US Endorses Adnan al-Zurfi as Iraqi Prime Minister

Speaking to reporters by teleconference on Thursday, David Schenker, Assistant Secretary of State for Near East Affairs, endorsed Iraq’s Prime Minister designate, Adnan al-Zurfi.

WASHINGTON DC (Kurdistan 24) - Speaking to reporters by teleconference on Thursday, David Schenker, Assistant Secretary of State for Near East Affairs, endorsed Iraq’s Prime Minister designate, Adnan al-Zurfi.

On Tuesday, Iraqi President Barham Salih named Zurfi, 54, a former governor of Najaf and currently head of the Al-Nasr coalition in Iraq’s parliament, as the country’s next prime minister to replace Adil Abdul Mahdi, who resigned the post in November, following two months of popular protests. 

Read More: Iraqi president appoints Adnan al-Zurfi as new PM-designate 

“We are supportive” of “the politicians in Iraq who support Iraqi sovereignty,” Schenker said, as he discussed Zurfi’s designation as the next prime minister.
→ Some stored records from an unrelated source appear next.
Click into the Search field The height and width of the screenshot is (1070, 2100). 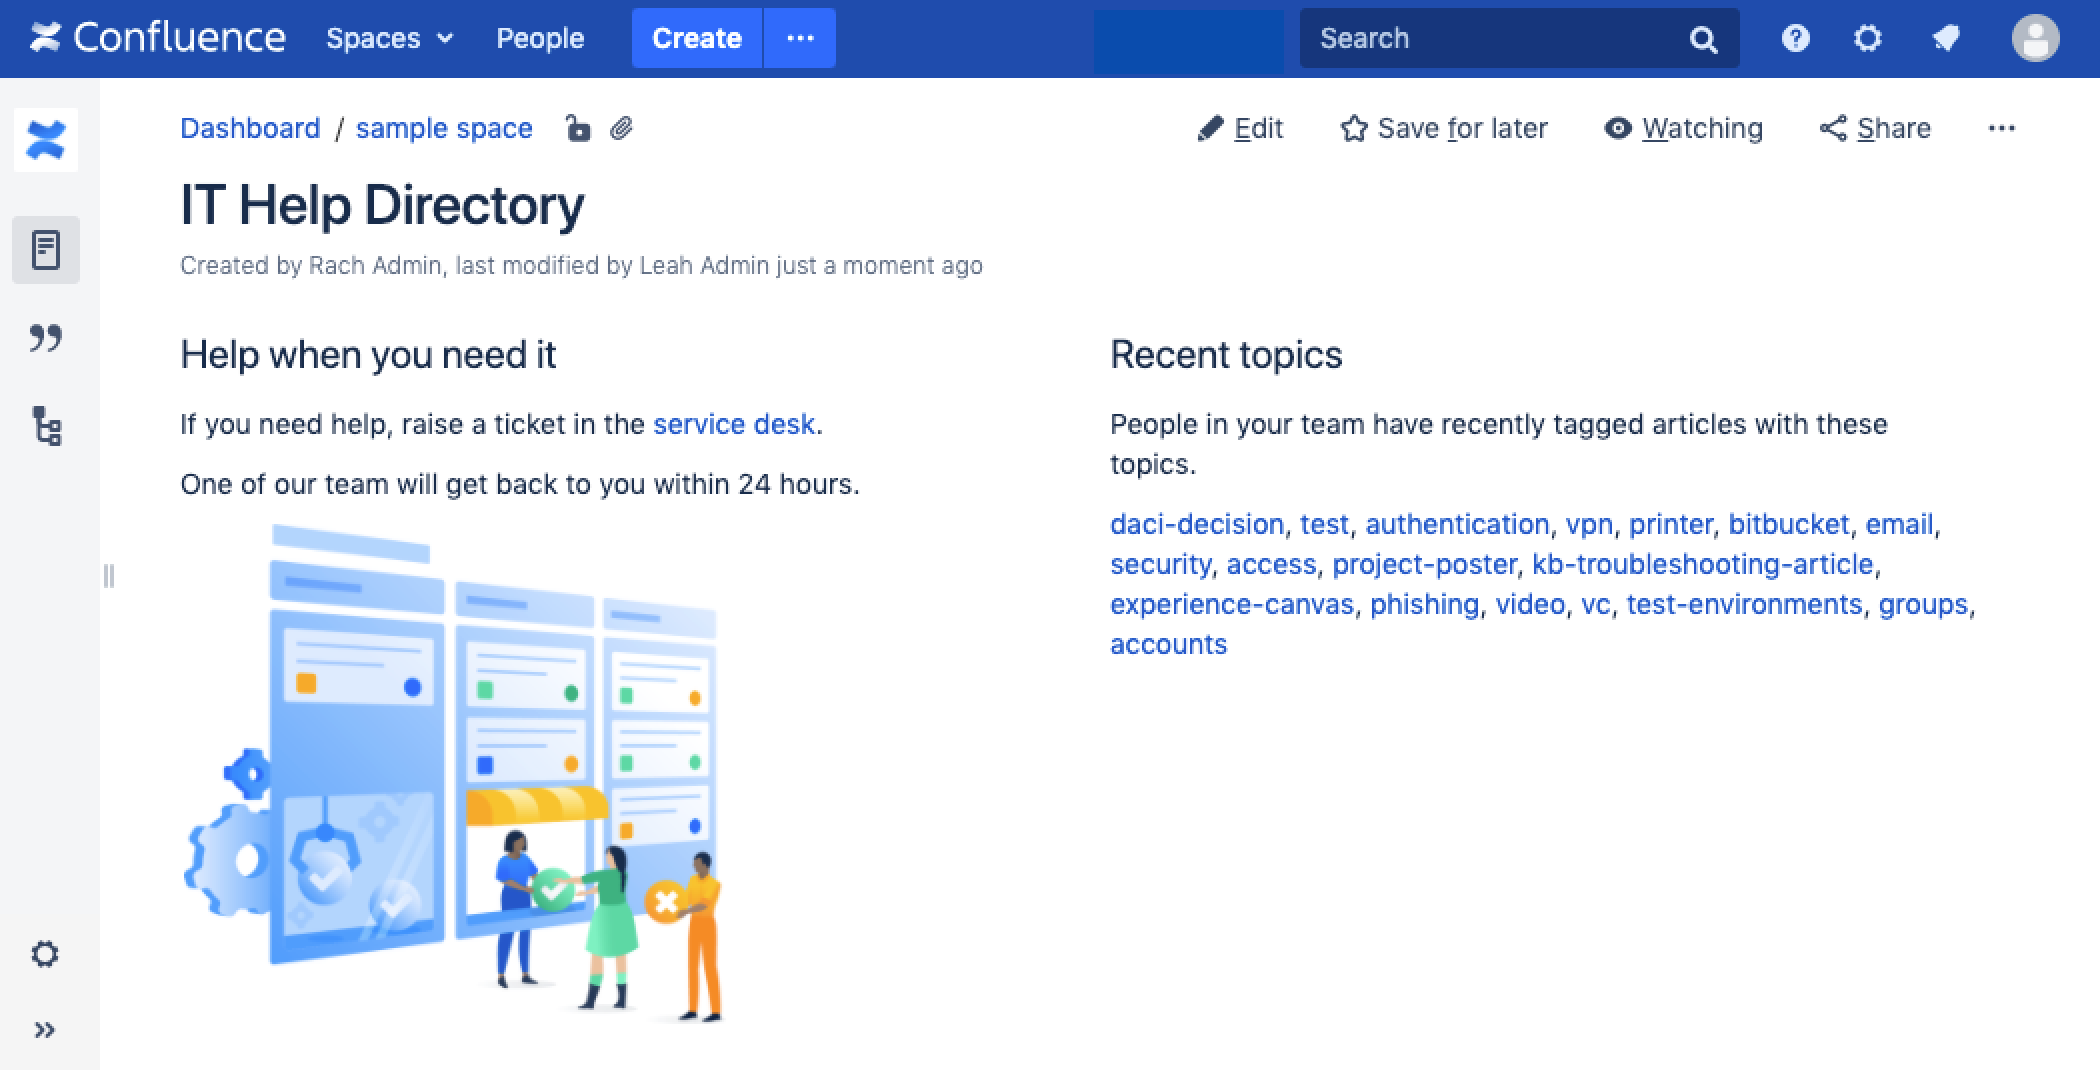[x=1495, y=39]
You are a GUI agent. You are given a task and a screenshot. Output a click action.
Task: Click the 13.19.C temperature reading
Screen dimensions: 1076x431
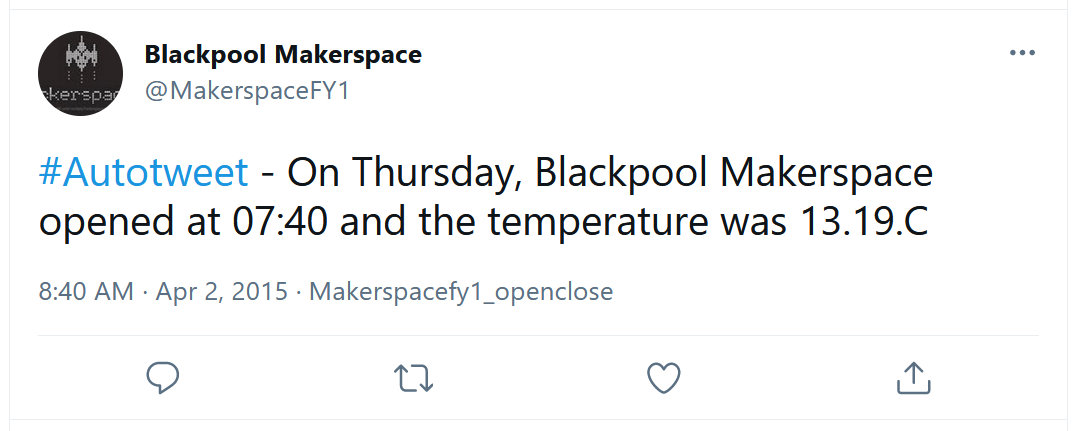point(863,222)
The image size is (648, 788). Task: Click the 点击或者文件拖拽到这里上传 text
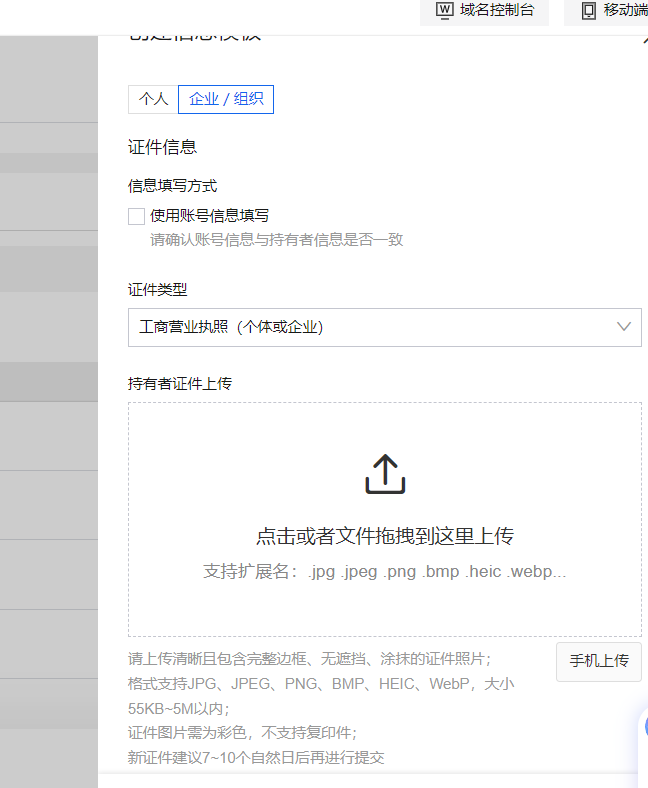[385, 536]
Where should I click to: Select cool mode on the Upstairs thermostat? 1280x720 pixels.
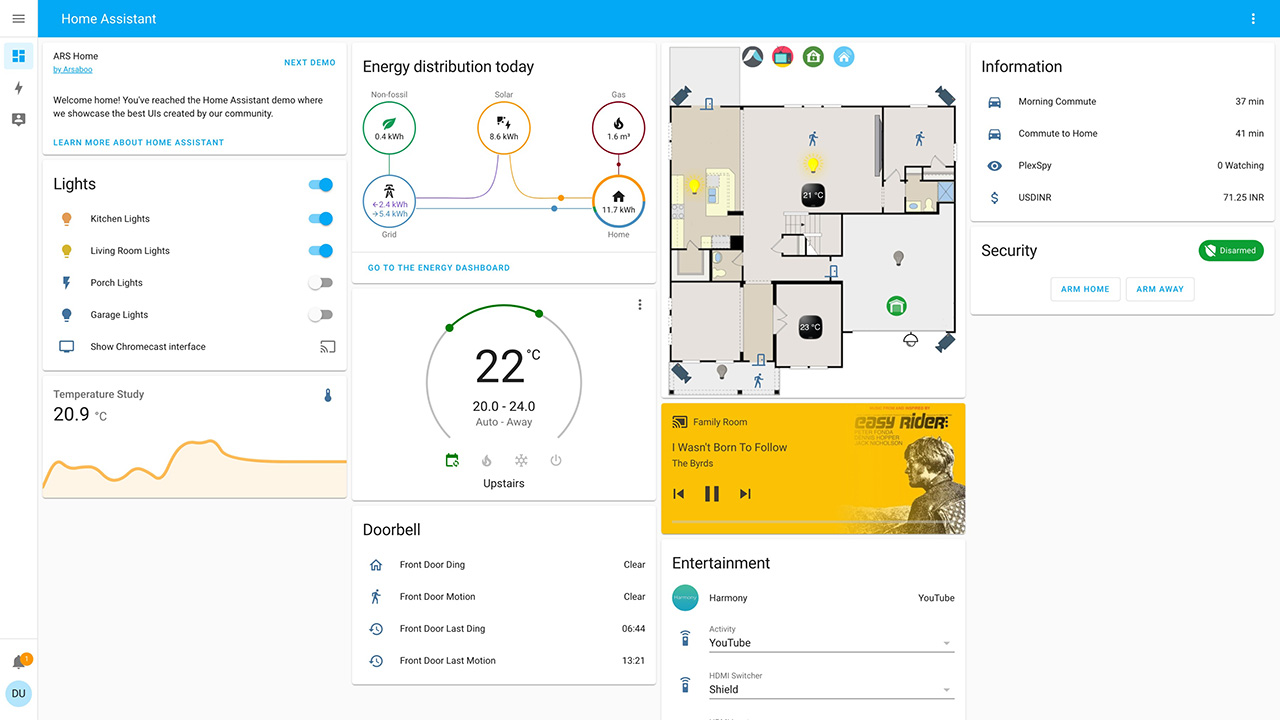[520, 461]
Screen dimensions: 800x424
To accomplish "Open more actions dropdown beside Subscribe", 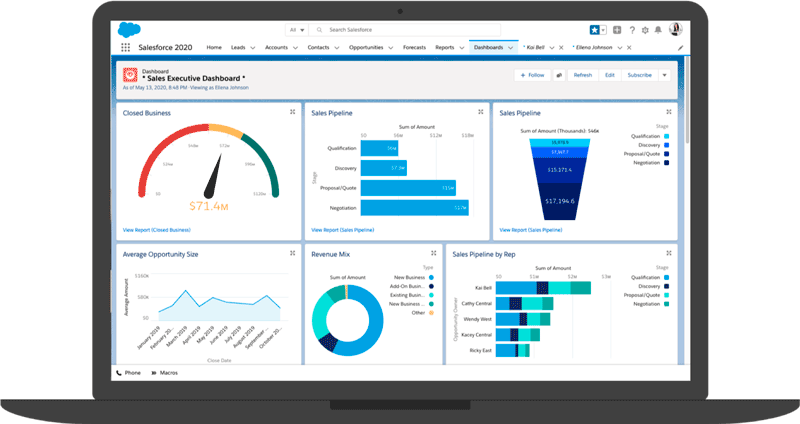I will click(x=664, y=75).
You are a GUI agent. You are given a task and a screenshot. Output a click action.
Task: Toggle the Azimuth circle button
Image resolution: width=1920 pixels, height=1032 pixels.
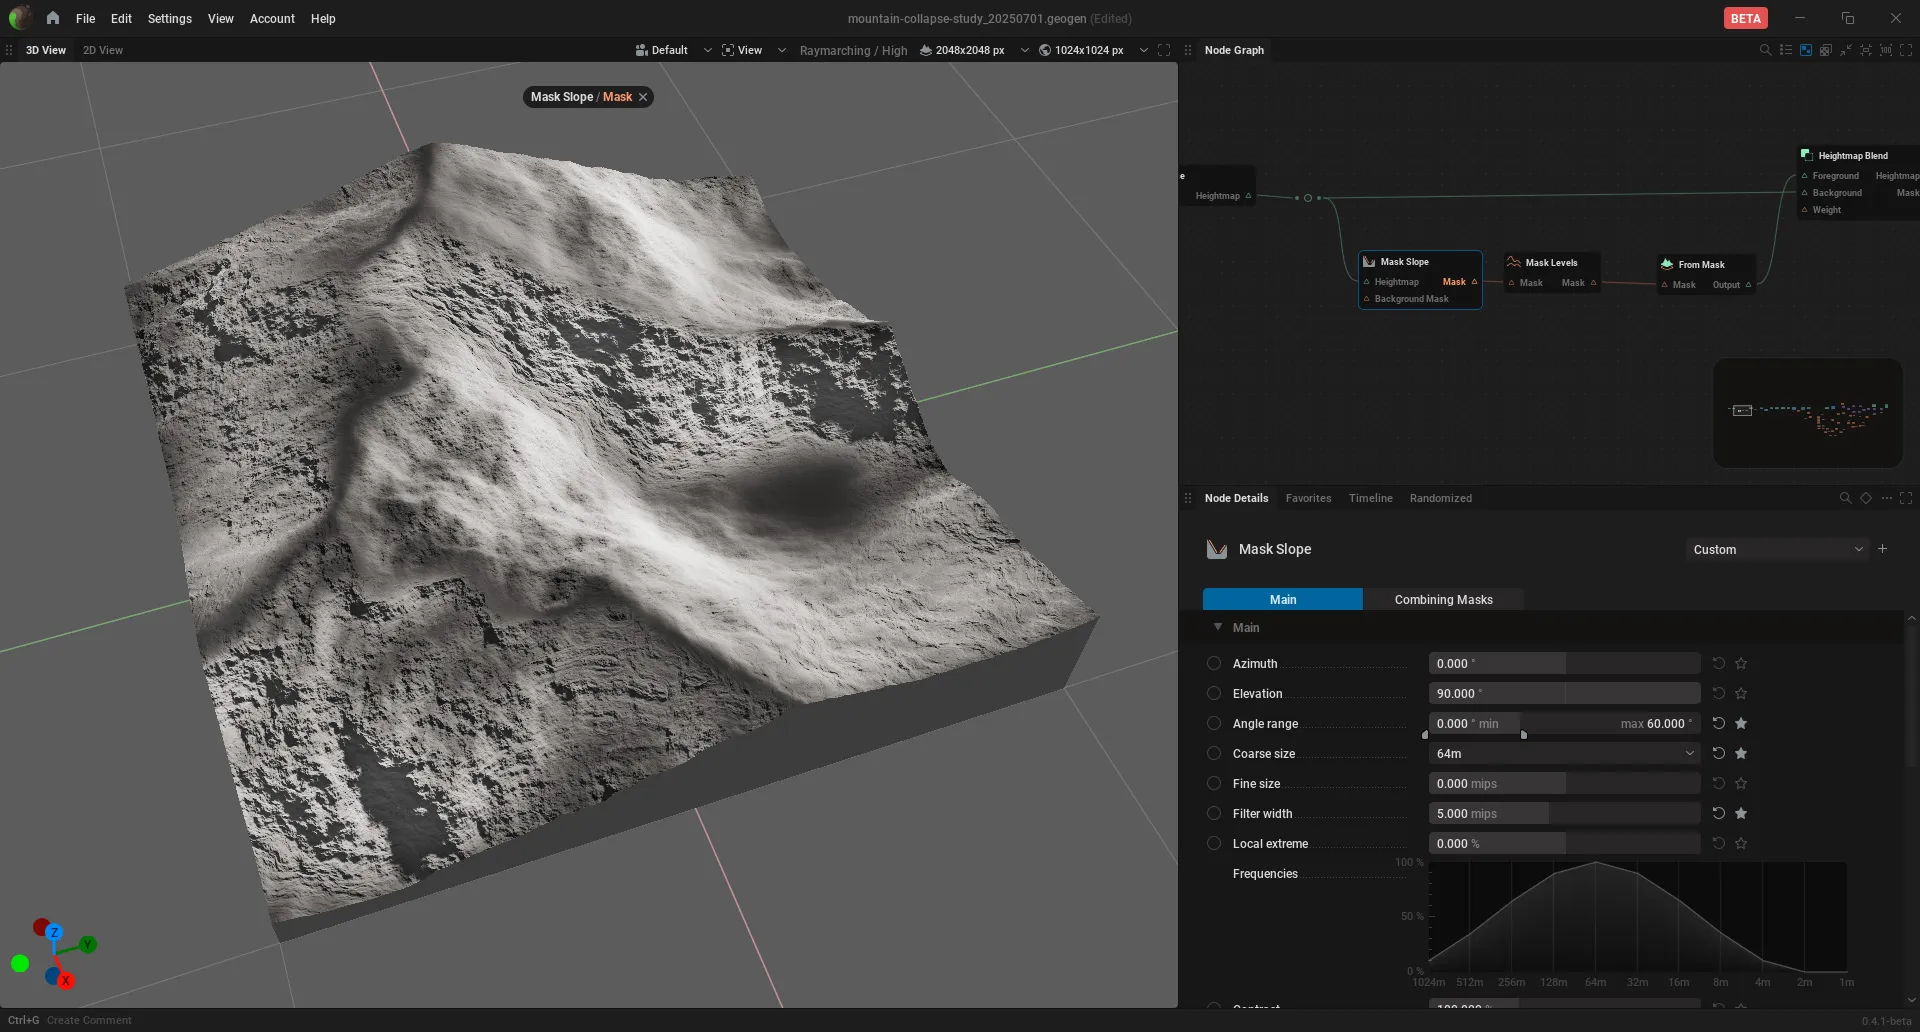(1214, 663)
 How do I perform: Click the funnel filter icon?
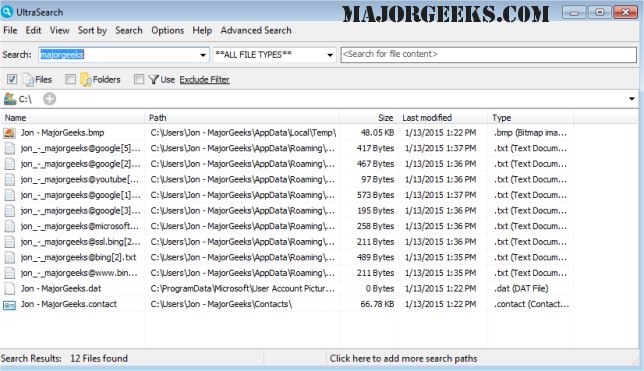click(x=153, y=79)
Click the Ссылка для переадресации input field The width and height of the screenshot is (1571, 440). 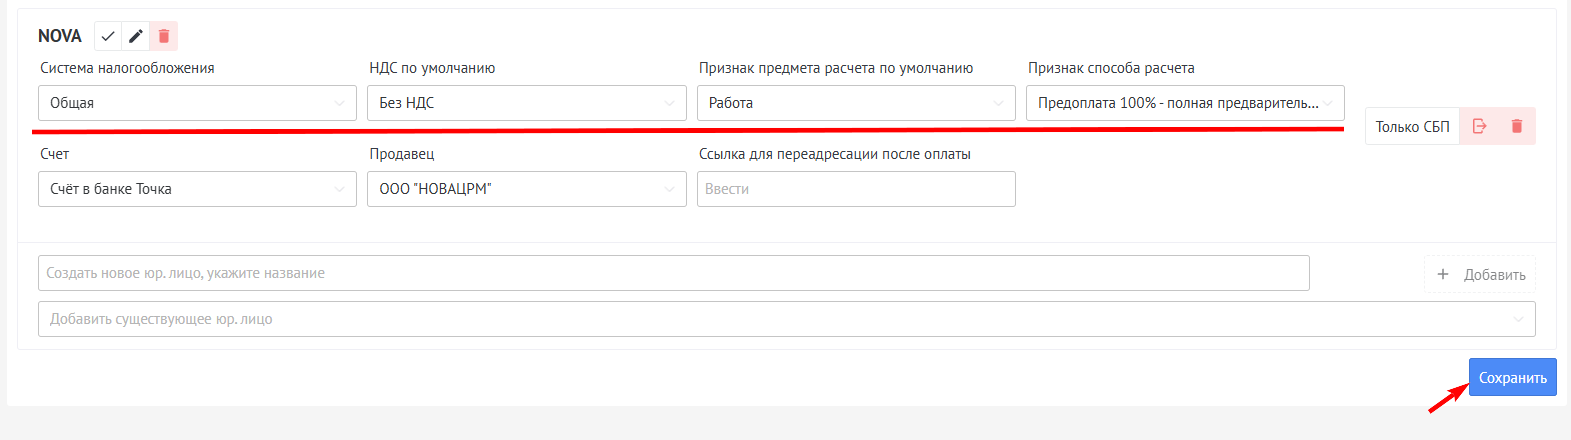point(856,189)
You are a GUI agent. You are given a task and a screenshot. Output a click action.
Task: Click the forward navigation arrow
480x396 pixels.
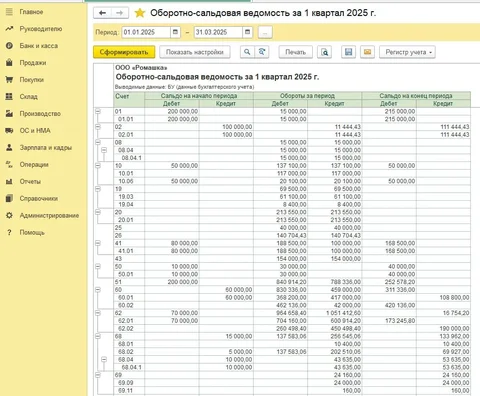(119, 13)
Zurfi “appears to have the support of Sunnis and Kurds and a number of Shi’a,” Schenker noted. So “we are hoping that pro-Iran parties—that is, Iran and its allies—do not move to scuttle the nomination,” which he described as “an inflection point for Iraq,” which will show whether its leadership “will choose sovereignty or whether they will choose to become a wholly owned subsidiary of Iran.”

The initial choice of a prime minister to succeed Abdul Mahdi fell to Iraq’s largest parliamentary bloc, the Sadrists. But as is widely recognized, that choice—Mohammed Tawfiq Allawi—emerged as the result of a deal brokered in Qom, between the Sadrists and the Iranian-backed Fatah Alliance.

Allawi, however, proved unable to gain the support of the Kurdish or Sunni parties. He, thus, failed to secure parliament’s approval and was obliged to withdraw his nomination. 

Read More: Masoud Barzani: Kurdistan Region’s right to select candidates in next Iraqi gov. must be respected 

Now, Zurfi has thirty days after his nomination to gain the endorsement of the Iraqi parliament. If he does, a major task before him will be to arrange for new elections, a central demand of the months’ long protests in Iraq.

Zurfi’s involvement in Iraqi politics goes back to the 1980s, when he was jailed by Saddam Hussein. Following the 1991 Gulf War, he escaped prison and joined in the popular uprising in the south of Iraq, which paralleled the uprising in Kurdistan. Despite America’s overwhelming military dominance, the US allowed Saddam to suppress the uprisings, in the expectation of a military coup that would oust him. 

Read More: The US Watches, as Saddam Crushes the Uprisings: 25th Anniversary 

Zurfi fled Iraq and later received political asylum in the US, where he settled in Detroit. He returned in 2003, following the start of Operation Iraqi Freedom, and was appointed governor of Najaf in May 2004 by Paul Bremer, head of the Coalition Provisional Authority, just before Bremer’s tenure in Iraq ended.

Zurfi subsequently served two further terms as Najaf’s governor.

The UN special representative in Iraq, Jeanine Hennis-Plasschaert, welcomed Zurfi’s nomination. “Faced with unprecedented security, political, economic and health crises, Iraq desperately needs an effective candidate,” she said.

Yet, already on Tuesday, the same day that Salih nominated Zurfi, a major Iranian-backed party in the Iraqi parliament announced its rejection of his candidacy. 

Read More: Iran-backed faction rejects ‘unconstitutional’ nomination of new Iraqi PM 

Speaking with Kurdistan 24 a year ago, when pressure to end the presence of the US-led Coalition in Iraq was starting to grow, Zurfi expressed his opposition to the notion. 

Read More: Passing law to end US troops’ stay in Iraq ‘difficult:’ senior Iraqi lawmaker 

“We believe that the presence of US troops is within the framework of the International Coalition for the fight against Da’esh,” Zurfi said, using the Arabic acronym for the so-called Islamic State, as he pointed to the “worrying” security situation in Iraq.